#### What is needed
Please list every distinct number of weeks mentioned in the chicken-keeping text below, in order of first appearance.

Because eggs were 3rd on the list of why I considered getting chickens, it never occurred to me that there was a schedule they should keep. I mean, I read a lot, and it looked like somewhere between 18 and 24 weeks, they might start laying unless they were slower maturing breeds. I had a couple of those in my very first batch o' 8 chicks. I marked up a calendar, because I originally had 4, then added a couple, then a couple more, so I had different ages of chicks. I needed to know when they ALL reached 8 weeks of age, to take them off the medicated starter feed and consider putting them outside full time. (The youngest was 8 wks old and the oldest was 12 weeks old; I wanted to put them all out at one time to minimize multiple pecking order periods.)

#### Information provided

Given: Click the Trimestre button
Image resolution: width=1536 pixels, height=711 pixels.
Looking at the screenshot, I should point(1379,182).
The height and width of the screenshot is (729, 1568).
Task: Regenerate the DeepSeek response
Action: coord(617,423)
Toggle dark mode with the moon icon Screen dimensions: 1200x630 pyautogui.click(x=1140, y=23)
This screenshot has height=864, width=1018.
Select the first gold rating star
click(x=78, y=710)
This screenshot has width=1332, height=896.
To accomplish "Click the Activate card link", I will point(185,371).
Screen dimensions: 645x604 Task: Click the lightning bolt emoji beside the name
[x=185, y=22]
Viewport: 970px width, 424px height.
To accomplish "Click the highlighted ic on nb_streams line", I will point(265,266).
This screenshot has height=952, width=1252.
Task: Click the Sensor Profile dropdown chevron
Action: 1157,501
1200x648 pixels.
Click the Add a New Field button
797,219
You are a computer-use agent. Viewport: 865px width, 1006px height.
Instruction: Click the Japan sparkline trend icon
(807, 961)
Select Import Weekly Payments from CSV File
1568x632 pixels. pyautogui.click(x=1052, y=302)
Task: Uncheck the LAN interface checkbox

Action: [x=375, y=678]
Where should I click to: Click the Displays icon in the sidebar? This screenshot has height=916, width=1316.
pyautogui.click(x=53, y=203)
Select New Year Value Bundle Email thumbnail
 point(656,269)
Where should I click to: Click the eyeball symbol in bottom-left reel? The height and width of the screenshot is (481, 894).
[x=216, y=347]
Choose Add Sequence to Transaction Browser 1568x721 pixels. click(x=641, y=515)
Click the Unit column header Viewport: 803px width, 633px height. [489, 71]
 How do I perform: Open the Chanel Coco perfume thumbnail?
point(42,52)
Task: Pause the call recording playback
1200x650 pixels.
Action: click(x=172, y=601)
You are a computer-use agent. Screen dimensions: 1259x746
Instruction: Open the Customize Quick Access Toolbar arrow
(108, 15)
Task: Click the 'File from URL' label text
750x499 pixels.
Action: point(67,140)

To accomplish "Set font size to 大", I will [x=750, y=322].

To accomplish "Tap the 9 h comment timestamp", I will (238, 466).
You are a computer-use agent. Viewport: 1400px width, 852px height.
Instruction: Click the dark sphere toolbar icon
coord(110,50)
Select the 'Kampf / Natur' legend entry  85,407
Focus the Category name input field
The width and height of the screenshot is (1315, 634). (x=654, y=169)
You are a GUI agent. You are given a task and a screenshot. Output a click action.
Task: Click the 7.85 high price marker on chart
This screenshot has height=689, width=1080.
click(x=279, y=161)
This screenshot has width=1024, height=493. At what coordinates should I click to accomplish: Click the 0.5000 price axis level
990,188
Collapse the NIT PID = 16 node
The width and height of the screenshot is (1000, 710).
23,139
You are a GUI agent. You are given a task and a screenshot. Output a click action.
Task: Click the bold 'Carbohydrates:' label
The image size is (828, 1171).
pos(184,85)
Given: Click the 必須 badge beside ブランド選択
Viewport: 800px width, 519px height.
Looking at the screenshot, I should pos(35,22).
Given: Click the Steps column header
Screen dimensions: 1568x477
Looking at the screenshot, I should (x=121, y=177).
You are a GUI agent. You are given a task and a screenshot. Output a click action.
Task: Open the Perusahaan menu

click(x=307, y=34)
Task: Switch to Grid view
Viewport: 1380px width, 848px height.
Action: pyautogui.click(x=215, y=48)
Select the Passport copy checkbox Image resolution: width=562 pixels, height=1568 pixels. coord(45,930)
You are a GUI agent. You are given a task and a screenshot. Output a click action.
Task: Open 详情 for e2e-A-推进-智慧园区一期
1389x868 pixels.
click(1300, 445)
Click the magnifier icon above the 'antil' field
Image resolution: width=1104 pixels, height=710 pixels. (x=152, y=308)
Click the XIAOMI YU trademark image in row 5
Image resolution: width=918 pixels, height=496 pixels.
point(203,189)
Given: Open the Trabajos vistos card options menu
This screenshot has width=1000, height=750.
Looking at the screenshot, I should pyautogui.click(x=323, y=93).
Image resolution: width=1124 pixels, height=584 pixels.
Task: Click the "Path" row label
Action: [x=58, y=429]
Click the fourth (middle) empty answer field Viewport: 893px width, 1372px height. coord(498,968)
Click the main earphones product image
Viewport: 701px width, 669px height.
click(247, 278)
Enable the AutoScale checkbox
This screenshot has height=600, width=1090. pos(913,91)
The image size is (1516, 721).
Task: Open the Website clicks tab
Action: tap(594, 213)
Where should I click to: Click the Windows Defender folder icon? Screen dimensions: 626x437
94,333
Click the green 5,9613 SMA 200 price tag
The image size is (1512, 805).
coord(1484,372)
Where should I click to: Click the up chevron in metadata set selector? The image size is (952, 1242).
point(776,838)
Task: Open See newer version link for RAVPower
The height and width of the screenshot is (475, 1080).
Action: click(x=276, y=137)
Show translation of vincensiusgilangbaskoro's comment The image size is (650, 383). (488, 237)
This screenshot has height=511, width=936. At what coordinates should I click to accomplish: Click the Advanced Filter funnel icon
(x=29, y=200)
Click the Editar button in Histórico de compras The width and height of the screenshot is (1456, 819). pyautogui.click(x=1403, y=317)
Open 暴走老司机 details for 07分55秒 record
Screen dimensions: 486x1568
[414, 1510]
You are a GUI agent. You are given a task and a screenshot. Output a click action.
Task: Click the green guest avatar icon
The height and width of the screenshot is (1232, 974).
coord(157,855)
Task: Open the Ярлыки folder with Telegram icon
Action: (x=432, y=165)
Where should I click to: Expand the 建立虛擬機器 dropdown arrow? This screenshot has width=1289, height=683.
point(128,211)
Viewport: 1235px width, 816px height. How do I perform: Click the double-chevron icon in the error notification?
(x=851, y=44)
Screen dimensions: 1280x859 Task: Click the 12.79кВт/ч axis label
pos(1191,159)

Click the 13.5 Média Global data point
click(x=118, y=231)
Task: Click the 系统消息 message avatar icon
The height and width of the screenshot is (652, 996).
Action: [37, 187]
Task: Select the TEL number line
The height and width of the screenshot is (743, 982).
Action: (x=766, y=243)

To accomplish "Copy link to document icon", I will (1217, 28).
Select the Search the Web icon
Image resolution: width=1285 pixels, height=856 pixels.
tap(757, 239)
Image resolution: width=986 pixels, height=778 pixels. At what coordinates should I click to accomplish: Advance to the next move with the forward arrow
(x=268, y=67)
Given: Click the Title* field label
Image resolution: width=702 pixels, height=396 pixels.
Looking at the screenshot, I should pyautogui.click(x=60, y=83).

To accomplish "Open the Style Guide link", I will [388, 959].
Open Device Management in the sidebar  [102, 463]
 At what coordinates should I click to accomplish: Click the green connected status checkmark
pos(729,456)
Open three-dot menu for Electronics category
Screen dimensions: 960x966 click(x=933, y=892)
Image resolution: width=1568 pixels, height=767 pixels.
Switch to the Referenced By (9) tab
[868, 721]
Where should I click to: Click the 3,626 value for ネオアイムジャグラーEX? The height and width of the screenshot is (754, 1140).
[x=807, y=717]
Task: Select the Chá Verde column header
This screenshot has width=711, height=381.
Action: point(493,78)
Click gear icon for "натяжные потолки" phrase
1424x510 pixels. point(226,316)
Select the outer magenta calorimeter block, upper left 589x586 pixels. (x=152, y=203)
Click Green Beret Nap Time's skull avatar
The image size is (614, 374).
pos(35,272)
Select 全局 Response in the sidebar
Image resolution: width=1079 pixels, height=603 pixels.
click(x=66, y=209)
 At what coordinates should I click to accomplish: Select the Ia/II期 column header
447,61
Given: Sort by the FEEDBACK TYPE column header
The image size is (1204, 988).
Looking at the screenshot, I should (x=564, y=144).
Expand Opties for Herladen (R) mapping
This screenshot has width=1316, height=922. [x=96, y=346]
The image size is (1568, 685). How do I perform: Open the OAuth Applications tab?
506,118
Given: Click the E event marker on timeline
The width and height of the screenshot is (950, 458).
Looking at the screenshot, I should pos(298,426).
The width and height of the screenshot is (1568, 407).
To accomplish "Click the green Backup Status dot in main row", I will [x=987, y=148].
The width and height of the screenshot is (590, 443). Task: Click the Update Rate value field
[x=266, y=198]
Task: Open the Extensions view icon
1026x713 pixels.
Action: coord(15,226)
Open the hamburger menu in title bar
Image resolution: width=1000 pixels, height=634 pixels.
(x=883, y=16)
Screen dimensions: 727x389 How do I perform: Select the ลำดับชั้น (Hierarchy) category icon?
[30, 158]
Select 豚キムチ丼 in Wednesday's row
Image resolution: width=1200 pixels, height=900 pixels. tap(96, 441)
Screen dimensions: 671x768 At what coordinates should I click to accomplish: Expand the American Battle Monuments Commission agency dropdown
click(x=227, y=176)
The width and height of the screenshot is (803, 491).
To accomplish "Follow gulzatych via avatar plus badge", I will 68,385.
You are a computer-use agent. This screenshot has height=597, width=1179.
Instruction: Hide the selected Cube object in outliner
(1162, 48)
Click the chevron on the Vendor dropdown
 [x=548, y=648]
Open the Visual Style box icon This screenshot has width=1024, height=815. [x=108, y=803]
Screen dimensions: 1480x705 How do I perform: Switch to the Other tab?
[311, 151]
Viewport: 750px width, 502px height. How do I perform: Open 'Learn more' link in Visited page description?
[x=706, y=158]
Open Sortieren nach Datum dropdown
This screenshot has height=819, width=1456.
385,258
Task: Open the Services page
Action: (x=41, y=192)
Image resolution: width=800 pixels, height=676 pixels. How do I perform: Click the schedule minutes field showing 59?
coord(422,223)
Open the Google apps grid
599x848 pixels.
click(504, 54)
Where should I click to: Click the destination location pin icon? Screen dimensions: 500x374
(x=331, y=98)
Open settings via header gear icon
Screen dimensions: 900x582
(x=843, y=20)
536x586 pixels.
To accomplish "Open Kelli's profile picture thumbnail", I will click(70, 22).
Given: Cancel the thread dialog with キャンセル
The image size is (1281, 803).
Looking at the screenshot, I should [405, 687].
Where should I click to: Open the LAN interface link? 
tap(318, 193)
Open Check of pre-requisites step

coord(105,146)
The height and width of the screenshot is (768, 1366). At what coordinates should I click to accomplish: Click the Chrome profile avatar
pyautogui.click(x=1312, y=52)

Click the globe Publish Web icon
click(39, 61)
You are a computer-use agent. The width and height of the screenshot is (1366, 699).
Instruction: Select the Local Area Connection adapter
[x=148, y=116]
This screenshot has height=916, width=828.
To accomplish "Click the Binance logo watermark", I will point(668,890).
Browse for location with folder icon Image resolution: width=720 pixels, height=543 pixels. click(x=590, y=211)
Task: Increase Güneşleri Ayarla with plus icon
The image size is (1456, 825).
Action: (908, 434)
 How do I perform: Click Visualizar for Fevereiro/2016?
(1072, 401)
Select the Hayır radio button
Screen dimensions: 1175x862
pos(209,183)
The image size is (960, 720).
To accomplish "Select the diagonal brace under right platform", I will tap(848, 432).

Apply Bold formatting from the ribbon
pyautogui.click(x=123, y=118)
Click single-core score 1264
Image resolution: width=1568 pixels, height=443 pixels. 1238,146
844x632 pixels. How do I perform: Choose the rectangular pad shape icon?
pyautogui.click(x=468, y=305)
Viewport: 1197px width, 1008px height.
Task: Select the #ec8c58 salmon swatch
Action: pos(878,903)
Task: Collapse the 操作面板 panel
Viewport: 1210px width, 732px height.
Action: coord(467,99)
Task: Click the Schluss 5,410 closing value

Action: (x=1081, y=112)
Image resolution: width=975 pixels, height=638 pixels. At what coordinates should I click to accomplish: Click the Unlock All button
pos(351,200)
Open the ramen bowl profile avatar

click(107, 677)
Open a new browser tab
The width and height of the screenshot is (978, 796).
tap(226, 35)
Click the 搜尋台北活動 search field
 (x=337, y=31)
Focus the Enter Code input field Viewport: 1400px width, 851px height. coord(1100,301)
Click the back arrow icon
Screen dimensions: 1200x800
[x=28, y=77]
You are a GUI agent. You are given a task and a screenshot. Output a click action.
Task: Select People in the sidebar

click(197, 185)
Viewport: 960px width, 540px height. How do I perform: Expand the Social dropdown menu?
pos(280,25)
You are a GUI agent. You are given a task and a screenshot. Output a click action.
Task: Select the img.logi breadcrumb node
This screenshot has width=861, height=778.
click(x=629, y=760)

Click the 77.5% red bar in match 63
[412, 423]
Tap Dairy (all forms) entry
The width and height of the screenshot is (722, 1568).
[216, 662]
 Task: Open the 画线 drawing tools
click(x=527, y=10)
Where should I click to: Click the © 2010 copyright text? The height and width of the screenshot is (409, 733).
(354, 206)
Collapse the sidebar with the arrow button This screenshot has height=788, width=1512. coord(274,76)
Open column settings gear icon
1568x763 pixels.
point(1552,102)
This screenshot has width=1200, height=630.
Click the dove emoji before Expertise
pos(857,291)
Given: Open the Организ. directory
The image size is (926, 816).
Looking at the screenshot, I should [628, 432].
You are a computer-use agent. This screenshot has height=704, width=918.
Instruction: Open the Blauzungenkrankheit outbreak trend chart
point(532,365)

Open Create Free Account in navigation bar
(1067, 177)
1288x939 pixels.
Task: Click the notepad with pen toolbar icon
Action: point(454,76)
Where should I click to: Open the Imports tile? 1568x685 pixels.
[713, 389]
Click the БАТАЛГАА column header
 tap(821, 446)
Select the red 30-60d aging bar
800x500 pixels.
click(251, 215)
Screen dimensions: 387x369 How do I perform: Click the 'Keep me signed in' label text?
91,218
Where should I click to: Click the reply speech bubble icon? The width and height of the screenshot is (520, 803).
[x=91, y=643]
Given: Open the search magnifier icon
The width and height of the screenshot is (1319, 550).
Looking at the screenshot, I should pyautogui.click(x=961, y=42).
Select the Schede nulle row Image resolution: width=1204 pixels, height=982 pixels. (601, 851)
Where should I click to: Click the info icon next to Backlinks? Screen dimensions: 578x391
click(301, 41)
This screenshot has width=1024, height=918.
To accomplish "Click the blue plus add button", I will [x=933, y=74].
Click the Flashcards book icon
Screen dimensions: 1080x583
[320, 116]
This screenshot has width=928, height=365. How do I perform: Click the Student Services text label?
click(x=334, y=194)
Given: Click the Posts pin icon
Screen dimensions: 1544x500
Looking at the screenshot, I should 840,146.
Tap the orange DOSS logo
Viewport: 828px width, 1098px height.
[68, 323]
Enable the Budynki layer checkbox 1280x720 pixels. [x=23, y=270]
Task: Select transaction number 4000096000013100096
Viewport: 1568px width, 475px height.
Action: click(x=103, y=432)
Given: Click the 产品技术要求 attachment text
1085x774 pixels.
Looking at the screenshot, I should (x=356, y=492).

#### Response
18, 24, 8, 12